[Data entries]
----
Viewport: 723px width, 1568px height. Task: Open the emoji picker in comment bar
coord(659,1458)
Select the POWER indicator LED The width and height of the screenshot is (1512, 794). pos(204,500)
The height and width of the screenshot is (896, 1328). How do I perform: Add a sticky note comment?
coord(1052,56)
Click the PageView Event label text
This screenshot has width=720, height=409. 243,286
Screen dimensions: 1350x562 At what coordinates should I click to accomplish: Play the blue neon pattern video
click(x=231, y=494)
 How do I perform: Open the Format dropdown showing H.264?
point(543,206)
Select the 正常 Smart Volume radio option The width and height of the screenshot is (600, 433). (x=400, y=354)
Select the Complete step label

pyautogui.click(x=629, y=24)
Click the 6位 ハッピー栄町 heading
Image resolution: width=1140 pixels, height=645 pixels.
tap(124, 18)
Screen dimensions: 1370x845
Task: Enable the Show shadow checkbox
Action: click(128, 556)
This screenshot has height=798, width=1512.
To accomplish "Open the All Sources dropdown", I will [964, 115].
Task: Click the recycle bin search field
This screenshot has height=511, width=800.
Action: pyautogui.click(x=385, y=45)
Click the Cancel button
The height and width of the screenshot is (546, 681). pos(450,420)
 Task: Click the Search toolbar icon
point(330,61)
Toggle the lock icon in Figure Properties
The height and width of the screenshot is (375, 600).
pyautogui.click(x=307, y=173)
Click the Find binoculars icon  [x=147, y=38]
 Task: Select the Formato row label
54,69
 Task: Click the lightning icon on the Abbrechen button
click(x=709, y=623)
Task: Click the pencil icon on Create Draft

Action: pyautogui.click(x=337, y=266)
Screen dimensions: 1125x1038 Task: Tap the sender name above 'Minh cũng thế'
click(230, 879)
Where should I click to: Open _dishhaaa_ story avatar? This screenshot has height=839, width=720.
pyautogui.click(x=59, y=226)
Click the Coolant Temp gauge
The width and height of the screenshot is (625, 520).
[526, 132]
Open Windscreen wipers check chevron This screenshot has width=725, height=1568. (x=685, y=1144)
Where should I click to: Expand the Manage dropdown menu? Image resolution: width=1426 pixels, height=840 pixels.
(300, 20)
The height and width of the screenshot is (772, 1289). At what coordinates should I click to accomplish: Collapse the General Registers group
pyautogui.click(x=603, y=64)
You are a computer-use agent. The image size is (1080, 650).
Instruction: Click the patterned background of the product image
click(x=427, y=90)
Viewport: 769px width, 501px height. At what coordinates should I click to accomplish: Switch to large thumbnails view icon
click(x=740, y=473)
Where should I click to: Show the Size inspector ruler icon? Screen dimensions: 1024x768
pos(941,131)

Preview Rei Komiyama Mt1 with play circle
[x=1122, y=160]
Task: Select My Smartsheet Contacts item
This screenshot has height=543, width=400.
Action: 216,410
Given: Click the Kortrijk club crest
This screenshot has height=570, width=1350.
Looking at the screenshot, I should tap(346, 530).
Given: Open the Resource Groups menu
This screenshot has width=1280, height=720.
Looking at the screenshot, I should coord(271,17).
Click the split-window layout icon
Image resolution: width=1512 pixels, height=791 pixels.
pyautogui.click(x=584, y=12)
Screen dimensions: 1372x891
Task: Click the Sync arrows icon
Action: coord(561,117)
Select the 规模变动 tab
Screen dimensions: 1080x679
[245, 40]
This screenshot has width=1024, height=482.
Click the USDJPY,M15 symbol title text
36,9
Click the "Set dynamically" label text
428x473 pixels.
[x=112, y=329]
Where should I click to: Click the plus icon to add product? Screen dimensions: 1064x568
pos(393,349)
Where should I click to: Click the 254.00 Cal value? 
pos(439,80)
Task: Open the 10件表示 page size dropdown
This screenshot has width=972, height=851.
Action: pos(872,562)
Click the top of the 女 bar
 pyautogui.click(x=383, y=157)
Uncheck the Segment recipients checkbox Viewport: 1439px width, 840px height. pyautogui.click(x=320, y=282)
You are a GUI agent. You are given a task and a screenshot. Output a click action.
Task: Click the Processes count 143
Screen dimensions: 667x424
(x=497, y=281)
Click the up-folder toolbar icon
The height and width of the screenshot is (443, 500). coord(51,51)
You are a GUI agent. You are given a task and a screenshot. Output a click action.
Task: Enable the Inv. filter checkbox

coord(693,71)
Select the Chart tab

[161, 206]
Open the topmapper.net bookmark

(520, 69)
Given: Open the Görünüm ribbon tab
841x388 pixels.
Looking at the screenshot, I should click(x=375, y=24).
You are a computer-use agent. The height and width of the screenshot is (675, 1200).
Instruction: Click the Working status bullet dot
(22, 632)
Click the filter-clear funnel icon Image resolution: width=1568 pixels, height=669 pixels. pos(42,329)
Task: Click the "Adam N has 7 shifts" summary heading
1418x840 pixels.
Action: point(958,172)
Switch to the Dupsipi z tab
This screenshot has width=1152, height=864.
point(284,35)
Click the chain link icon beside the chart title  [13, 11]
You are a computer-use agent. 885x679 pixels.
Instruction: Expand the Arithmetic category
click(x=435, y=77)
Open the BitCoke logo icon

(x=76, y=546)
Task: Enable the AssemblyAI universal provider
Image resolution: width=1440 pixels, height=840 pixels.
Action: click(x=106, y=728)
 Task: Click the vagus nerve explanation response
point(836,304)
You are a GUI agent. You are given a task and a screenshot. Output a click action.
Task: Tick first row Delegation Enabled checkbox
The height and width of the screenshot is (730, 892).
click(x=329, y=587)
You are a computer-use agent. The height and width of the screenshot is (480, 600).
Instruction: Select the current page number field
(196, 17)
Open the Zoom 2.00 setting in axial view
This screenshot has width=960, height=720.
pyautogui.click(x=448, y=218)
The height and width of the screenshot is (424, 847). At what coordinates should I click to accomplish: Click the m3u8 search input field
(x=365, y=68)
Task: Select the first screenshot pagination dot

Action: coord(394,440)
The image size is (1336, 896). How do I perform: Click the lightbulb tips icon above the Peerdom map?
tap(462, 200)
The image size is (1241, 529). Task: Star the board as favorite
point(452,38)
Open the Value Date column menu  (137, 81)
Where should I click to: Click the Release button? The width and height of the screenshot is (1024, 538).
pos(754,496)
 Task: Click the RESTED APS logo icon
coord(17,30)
----
* WORK TO COMPLETE
Reproduce the data above exactly, leaving nothing out.

* EXERCISE SOLUTION
Viewport: 723px width, 1568px height. Task: Open the emoji picker in comment bar
coord(659,1458)
Select the POWER indicator LED The width and height of the screenshot is (1512, 794). pos(204,500)
The height and width of the screenshot is (896, 1328). How do I perform: Add a sticky note comment?
coord(1052,56)
Click the PageView Event label text
This screenshot has width=720, height=409. 243,286
Screen dimensions: 1350x562 At what coordinates should I click to accomplish: Play the blue neon pattern video
click(x=231, y=494)
 How do I perform: Open the Format dropdown showing H.264?
point(543,206)
Select the 正常 Smart Volume radio option The width and height of the screenshot is (600, 433). (x=400, y=354)
Select the Complete step label

pyautogui.click(x=629, y=24)
Click the 6位 ハッピー栄町 heading
Image resolution: width=1140 pixels, height=645 pixels.
tap(124, 18)
Screen dimensions: 1370x845
Task: Enable the Show shadow checkbox
Action: click(128, 556)
This screenshot has height=798, width=1512.
To accomplish "Open the All Sources dropdown", I will [964, 115].
Task: Click the recycle bin search field
This screenshot has height=511, width=800.
Action: pyautogui.click(x=385, y=45)
Click the Cancel button
The height and width of the screenshot is (546, 681). pos(450,420)
 Task: Click the Search toolbar icon
point(330,61)
Toggle the lock icon in Figure Properties
The height and width of the screenshot is (375, 600).
pyautogui.click(x=307, y=173)
Click the Find binoculars icon  [x=147, y=38]
 Task: Select the Formato row label
54,69
 Task: Click the lightning icon on the Abbrechen button
click(x=709, y=623)
Task: Click the pencil icon on Create Draft

Action: pyautogui.click(x=337, y=266)
Screen dimensions: 1125x1038 Task: Tap the sender name above 'Minh cũng thế'
click(230, 879)
Where should I click to: Open _dishhaaa_ story avatar? This screenshot has height=839, width=720.
pyautogui.click(x=59, y=226)
Click the Coolant Temp gauge
The width and height of the screenshot is (625, 520).
[526, 132]
Open Windscreen wipers check chevron This screenshot has width=725, height=1568. (x=685, y=1144)
Where should I click to: Expand the Manage dropdown menu? Image resolution: width=1426 pixels, height=840 pixels.
(300, 20)
The height and width of the screenshot is (772, 1289). At what coordinates should I click to accomplish: Collapse the General Registers group
pyautogui.click(x=603, y=64)
You are a computer-use agent. The image size is (1080, 650).
Instruction: Click the patterned background of the product image
click(x=427, y=90)
Viewport: 769px width, 501px height. At what coordinates should I click to accomplish: Switch to large thumbnails view icon
click(x=740, y=473)
Where should I click to: Show the Size inspector ruler icon? Screen dimensions: 1024x768
pos(941,131)

Preview Rei Komiyama Mt1 with play circle
[x=1122, y=160]
Task: Select My Smartsheet Contacts item
This screenshot has height=543, width=400.
Action: 216,410
Given: Click the Kortrijk club crest
This screenshot has height=570, width=1350.
Looking at the screenshot, I should tap(346, 530).
Given: Open the Resource Groups menu
This screenshot has width=1280, height=720.
Looking at the screenshot, I should coord(271,17).
Click the split-window layout icon
Image resolution: width=1512 pixels, height=791 pixels.
pyautogui.click(x=584, y=12)
Screen dimensions: 1372x891
Task: Click the Sync arrows icon
Action: coord(561,117)
Select the 规模变动 tab
Screen dimensions: 1080x679
[245, 40]
This screenshot has width=1024, height=482.
Click the USDJPY,M15 symbol title text
36,9
Click the "Set dynamically" label text
428x473 pixels.
[x=112, y=329]
Where should I click to: Click the plus icon to add product? Screen dimensions: 1064x568
pos(393,349)
Where should I click to: Click the 254.00 Cal value? 
pos(439,80)
Task: Open the 10件表示 page size dropdown
This screenshot has width=972, height=851.
Action: pos(872,562)
Click the top of the 女 bar
 pyautogui.click(x=383, y=157)
Uncheck the Segment recipients checkbox Viewport: 1439px width, 840px height. pyautogui.click(x=320, y=282)
You are a GUI agent. You are given a task and a screenshot. Output a click action.
Task: Click the Processes count 143
Screen dimensions: 667x424
(x=497, y=281)
Click the up-folder toolbar icon
The height and width of the screenshot is (443, 500). coord(51,51)
You are a GUI agent. You are given a task and a screenshot. Output a click action.
Task: Enable the Inv. filter checkbox

coord(693,71)
Select the Chart tab

[161, 206]
Open the topmapper.net bookmark

(520, 69)
Given: Open the Görünüm ribbon tab
841x388 pixels.
Looking at the screenshot, I should click(x=375, y=24).
You are a computer-use agent. The height and width of the screenshot is (675, 1200).
Instruction: Click the Working status bullet dot
(22, 632)
Click the filter-clear funnel icon Image resolution: width=1568 pixels, height=669 pixels. pos(42,329)
Task: Click the "Adam N has 7 shifts" summary heading
1418x840 pixels.
Action: point(958,172)
Switch to the Dupsipi z tab
This screenshot has width=1152, height=864.
point(284,35)
Click the chain link icon beside the chart title  [13, 11]
You are a computer-use agent. 885x679 pixels.
Instruction: Expand the Arithmetic category
click(x=435, y=77)
Open the BitCoke logo icon

(x=76, y=546)
Task: Enable the AssemblyAI universal provider
Image resolution: width=1440 pixels, height=840 pixels.
Action: click(x=106, y=728)
 Task: Click the vagus nerve explanation response
point(836,304)
You are a GUI agent. You are given a task and a screenshot. Output a click action.
Task: Tick first row Delegation Enabled checkbox
The height and width of the screenshot is (730, 892).
click(x=329, y=587)
You are a computer-use agent. The height and width of the screenshot is (480, 600).
Instruction: Select the current page number field
(196, 17)
Open the Zoom 2.00 setting in axial view
This screenshot has width=960, height=720.
pyautogui.click(x=448, y=218)
The height and width of the screenshot is (424, 847). At what coordinates should I click to accomplish: Click the m3u8 search input field
(x=365, y=68)
Task: Select the first screenshot pagination dot

Action: coord(394,440)
The image size is (1336, 896). How do I perform: Click the lightbulb tips icon above the Peerdom map?
tap(462, 200)
The image size is (1241, 529). Task: Star the board as favorite
point(452,38)
Open the Value Date column menu  (137, 81)
Where should I click to: Click the Release button? The width and height of the screenshot is (1024, 538).
pos(754,496)
 Task: Click the RESTED APS logo icon
coord(17,30)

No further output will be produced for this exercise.